→ **What you have to do**: Reproduce the data below verbatim from the line containing "Open the three-dot" through its final line, and produce nothing more.

○ ○ ○ ○ ○

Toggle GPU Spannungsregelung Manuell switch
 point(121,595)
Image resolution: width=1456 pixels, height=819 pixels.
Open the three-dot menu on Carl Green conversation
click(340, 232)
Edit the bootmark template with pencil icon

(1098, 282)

○ ○ ○ ○ ○

→ **Response to this exercise**:
Open the three-dot menu on Carl Green conversation
click(340, 232)
Edit the bootmark template with pencil icon

(1098, 282)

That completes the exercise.